Problem statement: Exactly as written, retype all of the records that come next.

(Data records)

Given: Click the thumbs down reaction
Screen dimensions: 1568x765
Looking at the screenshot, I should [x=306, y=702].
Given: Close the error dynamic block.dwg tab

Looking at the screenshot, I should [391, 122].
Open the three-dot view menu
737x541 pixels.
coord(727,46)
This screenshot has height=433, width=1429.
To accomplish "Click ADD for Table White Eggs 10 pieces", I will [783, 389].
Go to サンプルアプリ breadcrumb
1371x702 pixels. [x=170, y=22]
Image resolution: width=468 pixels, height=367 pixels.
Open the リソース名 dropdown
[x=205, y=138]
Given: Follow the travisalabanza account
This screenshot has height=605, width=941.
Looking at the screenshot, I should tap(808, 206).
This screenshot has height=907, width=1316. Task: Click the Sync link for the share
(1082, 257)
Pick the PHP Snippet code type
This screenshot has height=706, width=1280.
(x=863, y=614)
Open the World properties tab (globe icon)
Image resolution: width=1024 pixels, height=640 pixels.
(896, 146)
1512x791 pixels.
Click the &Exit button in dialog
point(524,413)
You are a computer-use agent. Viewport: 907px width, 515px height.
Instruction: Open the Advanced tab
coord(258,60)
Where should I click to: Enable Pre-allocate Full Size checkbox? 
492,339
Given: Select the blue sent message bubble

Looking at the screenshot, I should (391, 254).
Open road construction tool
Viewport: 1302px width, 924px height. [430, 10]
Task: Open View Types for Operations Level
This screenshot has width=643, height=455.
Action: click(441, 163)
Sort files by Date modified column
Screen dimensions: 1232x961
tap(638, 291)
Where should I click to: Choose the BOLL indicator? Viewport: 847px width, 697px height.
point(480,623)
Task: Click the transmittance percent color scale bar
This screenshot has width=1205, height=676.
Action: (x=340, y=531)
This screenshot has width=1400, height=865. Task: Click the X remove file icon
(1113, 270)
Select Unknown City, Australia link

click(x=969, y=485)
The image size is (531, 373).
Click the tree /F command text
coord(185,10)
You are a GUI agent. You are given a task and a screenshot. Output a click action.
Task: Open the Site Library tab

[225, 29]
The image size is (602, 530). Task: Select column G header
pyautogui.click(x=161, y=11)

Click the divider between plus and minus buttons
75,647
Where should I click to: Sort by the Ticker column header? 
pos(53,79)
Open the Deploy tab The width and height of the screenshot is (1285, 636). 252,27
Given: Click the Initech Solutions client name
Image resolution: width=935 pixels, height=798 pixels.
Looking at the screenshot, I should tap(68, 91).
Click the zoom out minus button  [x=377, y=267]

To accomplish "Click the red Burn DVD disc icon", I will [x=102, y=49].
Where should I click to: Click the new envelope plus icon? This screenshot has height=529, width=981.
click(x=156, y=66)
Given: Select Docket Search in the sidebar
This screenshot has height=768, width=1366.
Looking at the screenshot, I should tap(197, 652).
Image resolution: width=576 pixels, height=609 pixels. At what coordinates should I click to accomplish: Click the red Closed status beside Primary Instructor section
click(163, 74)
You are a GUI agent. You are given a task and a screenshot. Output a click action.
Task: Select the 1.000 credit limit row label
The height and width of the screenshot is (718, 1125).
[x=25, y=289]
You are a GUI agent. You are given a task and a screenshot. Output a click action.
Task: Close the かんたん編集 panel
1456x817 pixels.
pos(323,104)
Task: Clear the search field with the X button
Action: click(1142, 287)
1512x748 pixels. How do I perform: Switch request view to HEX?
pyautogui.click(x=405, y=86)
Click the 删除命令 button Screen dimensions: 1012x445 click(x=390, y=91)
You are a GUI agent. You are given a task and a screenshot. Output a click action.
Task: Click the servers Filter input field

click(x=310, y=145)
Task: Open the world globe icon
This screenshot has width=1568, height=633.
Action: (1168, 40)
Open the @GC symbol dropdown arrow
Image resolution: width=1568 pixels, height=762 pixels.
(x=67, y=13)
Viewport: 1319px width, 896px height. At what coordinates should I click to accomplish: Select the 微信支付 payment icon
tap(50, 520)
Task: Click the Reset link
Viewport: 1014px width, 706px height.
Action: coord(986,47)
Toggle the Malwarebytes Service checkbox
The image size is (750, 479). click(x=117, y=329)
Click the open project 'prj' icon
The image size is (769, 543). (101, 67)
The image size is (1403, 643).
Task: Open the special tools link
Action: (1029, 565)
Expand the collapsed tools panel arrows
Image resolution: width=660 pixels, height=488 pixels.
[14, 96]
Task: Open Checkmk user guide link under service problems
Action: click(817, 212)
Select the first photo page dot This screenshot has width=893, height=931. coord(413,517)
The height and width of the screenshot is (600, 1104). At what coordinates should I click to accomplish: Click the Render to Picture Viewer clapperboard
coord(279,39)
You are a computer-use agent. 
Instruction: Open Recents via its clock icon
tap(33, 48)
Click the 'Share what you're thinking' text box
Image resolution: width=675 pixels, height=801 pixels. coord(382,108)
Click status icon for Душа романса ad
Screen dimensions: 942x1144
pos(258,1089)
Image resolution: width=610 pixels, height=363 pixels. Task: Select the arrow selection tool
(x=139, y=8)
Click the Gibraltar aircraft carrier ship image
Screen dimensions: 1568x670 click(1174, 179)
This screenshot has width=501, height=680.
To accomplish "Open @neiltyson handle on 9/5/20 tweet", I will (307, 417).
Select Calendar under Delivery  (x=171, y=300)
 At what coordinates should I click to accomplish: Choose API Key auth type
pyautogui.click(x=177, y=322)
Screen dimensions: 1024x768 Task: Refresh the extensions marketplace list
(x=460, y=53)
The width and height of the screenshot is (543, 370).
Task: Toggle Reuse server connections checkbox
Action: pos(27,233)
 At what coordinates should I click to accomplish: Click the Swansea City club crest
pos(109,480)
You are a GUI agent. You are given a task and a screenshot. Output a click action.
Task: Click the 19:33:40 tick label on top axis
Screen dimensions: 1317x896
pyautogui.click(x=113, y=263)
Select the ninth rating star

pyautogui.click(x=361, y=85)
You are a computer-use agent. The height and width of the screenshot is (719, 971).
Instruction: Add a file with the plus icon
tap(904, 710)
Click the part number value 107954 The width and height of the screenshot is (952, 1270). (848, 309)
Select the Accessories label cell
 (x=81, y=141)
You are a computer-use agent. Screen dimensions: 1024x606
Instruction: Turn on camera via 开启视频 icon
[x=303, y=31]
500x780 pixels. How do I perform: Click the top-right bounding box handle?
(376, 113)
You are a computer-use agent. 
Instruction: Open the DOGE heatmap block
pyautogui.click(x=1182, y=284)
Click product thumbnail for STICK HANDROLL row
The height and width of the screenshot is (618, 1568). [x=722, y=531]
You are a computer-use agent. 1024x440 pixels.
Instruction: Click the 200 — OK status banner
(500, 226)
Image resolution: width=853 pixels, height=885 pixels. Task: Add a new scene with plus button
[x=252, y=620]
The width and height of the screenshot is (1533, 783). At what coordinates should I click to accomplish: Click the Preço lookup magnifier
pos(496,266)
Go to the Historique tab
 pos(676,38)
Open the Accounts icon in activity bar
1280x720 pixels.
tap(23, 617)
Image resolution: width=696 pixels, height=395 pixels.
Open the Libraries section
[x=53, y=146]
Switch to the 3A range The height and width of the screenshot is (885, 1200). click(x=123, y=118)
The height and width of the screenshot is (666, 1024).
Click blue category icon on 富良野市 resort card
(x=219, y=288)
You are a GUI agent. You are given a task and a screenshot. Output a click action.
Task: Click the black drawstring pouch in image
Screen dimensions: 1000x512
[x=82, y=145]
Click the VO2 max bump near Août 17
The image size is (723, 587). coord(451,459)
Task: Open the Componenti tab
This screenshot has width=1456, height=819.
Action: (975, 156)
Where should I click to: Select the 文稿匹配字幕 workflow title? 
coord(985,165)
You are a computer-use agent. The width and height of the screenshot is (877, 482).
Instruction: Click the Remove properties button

Response to this exercise:
Given: Click the thumbs down reaction
Screen dimensions: 1568x765
Looking at the screenshot, I should [x=306, y=702].
Given: Close the error dynamic block.dwg tab

Looking at the screenshot, I should [391, 122].
Open the three-dot view menu
737x541 pixels.
coord(727,46)
This screenshot has height=433, width=1429.
To accomplish "Click ADD for Table White Eggs 10 pieces", I will [783, 389].
Go to サンプルアプリ breadcrumb
1371x702 pixels. [x=170, y=22]
Image resolution: width=468 pixels, height=367 pixels.
Open the リソース名 dropdown
[x=205, y=138]
Given: Follow the travisalabanza account
This screenshot has height=605, width=941.
Looking at the screenshot, I should tap(808, 206).
This screenshot has height=907, width=1316. Task: Click the Sync link for the share
(1082, 257)
Pick the PHP Snippet code type
This screenshot has height=706, width=1280.
(x=863, y=614)
Open the World properties tab (globe icon)
Image resolution: width=1024 pixels, height=640 pixels.
(896, 146)
1512x791 pixels.
Click the &Exit button in dialog
point(524,413)
You are a computer-use agent. Viewport: 907px width, 515px height.
Instruction: Open the Advanced tab
coord(258,60)
Where should I click to: Enable Pre-allocate Full Size checkbox? 
492,339
Given: Select the blue sent message bubble

Looking at the screenshot, I should (391, 254).
Open road construction tool
Viewport: 1302px width, 924px height. [430, 10]
Task: Open View Types for Operations Level
This screenshot has width=643, height=455.
Action: click(441, 163)
Sort files by Date modified column
Screen dimensions: 1232x961
tap(638, 291)
Where should I click to: Choose the BOLL indicator? Viewport: 847px width, 697px height.
point(480,623)
Task: Click the transmittance percent color scale bar
This screenshot has width=1205, height=676.
Action: (x=340, y=531)
This screenshot has width=1400, height=865. Task: Click the X remove file icon
(1113, 270)
Select Unknown City, Australia link

click(x=969, y=485)
The image size is (531, 373).
Click the tree /F command text
coord(185,10)
You are a GUI agent. You are given a task and a screenshot. Output a click action.
Task: Open the Site Library tab

[225, 29]
The image size is (602, 530). Task: Select column G header
pyautogui.click(x=161, y=11)

Click the divider between plus and minus buttons
75,647
Where should I click to: Sort by the Ticker column header? 
pos(53,79)
Open the Deploy tab The width and height of the screenshot is (1285, 636). 252,27
Given: Click the Initech Solutions client name
Image resolution: width=935 pixels, height=798 pixels.
Looking at the screenshot, I should tap(68, 91).
Click the zoom out minus button  [x=377, y=267]

To accomplish "Click the red Burn DVD disc icon", I will [x=102, y=49].
Where should I click to: Click the new envelope plus icon? This screenshot has height=529, width=981.
click(x=156, y=66)
Given: Select Docket Search in the sidebar
This screenshot has height=768, width=1366.
Looking at the screenshot, I should tap(197, 652).
Image resolution: width=576 pixels, height=609 pixels. At what coordinates should I click to accomplish: Click the red Closed status beside Primary Instructor section
click(163, 74)
You are a GUI agent. You are given a task and a screenshot. Output a click action.
Task: Select the 1.000 credit limit row label
The height and width of the screenshot is (718, 1125).
[x=25, y=289]
You are a GUI agent. You are given a task and a screenshot. Output a click action.
Task: Close the かんたん編集 panel
1456x817 pixels.
pos(323,104)
Task: Clear the search field with the X button
Action: click(1142, 287)
1512x748 pixels. How do I perform: Switch request view to HEX?
pyautogui.click(x=405, y=86)
Click the 删除命令 button Screen dimensions: 1012x445 click(x=390, y=91)
You are a GUI agent. You are given a task and a screenshot. Output a click action.
Task: Click the servers Filter input field

click(x=310, y=145)
Task: Open the world globe icon
This screenshot has width=1568, height=633.
Action: (1168, 40)
Open the @GC symbol dropdown arrow
Image resolution: width=1568 pixels, height=762 pixels.
(x=67, y=13)
Viewport: 1319px width, 896px height. At what coordinates should I click to accomplish: Select the 微信支付 payment icon
tap(50, 520)
Task: Click the Reset link
Viewport: 1014px width, 706px height.
Action: coord(986,47)
Toggle the Malwarebytes Service checkbox
The image size is (750, 479). click(x=117, y=329)
Click the open project 'prj' icon
The image size is (769, 543). (101, 67)
The image size is (1403, 643).
Task: Open the special tools link
Action: (1029, 565)
Expand the collapsed tools panel arrows
Image resolution: width=660 pixels, height=488 pixels.
[14, 96]
Task: Open Checkmk user guide link under service problems
Action: click(817, 212)
Select the first photo page dot This screenshot has width=893, height=931. coord(413,517)
The height and width of the screenshot is (600, 1104). At what coordinates should I click to accomplish: Click the Render to Picture Viewer clapperboard
coord(279,39)
You are a computer-use agent. 
Instruction: Open Recents via its clock icon
tap(33, 48)
Click the 'Share what you're thinking' text box
Image resolution: width=675 pixels, height=801 pixels. coord(382,108)
Click status icon for Душа романса ad
Screen dimensions: 942x1144
pos(258,1089)
Image resolution: width=610 pixels, height=363 pixels. Task: Select the arrow selection tool
(x=139, y=8)
Click the Gibraltar aircraft carrier ship image
Screen dimensions: 1568x670 click(1174, 179)
This screenshot has width=501, height=680.
To accomplish "Open @neiltyson handle on 9/5/20 tweet", I will (307, 417).
Select Calendar under Delivery  (x=171, y=300)
 At what coordinates should I click to accomplish: Choose API Key auth type
pyautogui.click(x=177, y=322)
Screen dimensions: 1024x768 Task: Refresh the extensions marketplace list
(x=460, y=53)
The width and height of the screenshot is (543, 370).
Task: Toggle Reuse server connections checkbox
Action: pos(27,233)
 At what coordinates should I click to accomplish: Click the Swansea City club crest
pos(109,480)
You are a GUI agent. You are given a task and a screenshot. Output a click action.
Task: Click the 19:33:40 tick label on top axis
Screen dimensions: 1317x896
pyautogui.click(x=113, y=263)
Select the ninth rating star

pyautogui.click(x=361, y=85)
You are a computer-use agent. The height and width of the screenshot is (719, 971).
Instruction: Add a file with the plus icon
tap(904, 710)
Click the part number value 107954 The width and height of the screenshot is (952, 1270). (848, 309)
Select the Accessories label cell
 (x=81, y=141)
You are a computer-use agent. Screen dimensions: 1024x606
Instruction: Turn on camera via 开启视频 icon
[x=303, y=31]
500x780 pixels. How do I perform: Click the top-right bounding box handle?
(376, 113)
You are a computer-use agent. 
Instruction: Open the DOGE heatmap block
pyautogui.click(x=1182, y=284)
Click product thumbnail for STICK HANDROLL row
The height and width of the screenshot is (618, 1568). [x=722, y=531]
You are a computer-use agent. 1024x440 pixels.
Instruction: Click the 200 — OK status banner
(500, 226)
Image resolution: width=853 pixels, height=885 pixels. Task: Add a new scene with plus button
[x=252, y=620]
The width and height of the screenshot is (1533, 783). At what coordinates should I click to accomplish: Click the Preço lookup magnifier
pos(496,266)
Go to the Historique tab
 pos(676,38)
Open the Accounts icon in activity bar
1280x720 pixels.
tap(23, 617)
Image resolution: width=696 pixels, height=395 pixels.
Open the Libraries section
[x=53, y=146]
Switch to the 3A range The height and width of the screenshot is (885, 1200). click(x=123, y=118)
The height and width of the screenshot is (666, 1024).
Click blue category icon on 富良野市 resort card
(x=219, y=288)
You are a GUI agent. You are given a task and a screenshot. Output a click action.
Task: Click the black drawstring pouch in image
Screen dimensions: 1000x512
[x=82, y=145]
Click the VO2 max bump near Août 17
The image size is (723, 587). coord(451,459)
Task: Open the Componenti tab
This screenshot has width=1456, height=819.
Action: (975, 156)
Where should I click to: Select the 文稿匹配字幕 workflow title? 
coord(985,165)
You are a computer-use agent. The width and height of the screenshot is (877, 482).
Instruction: Click the Remove properties button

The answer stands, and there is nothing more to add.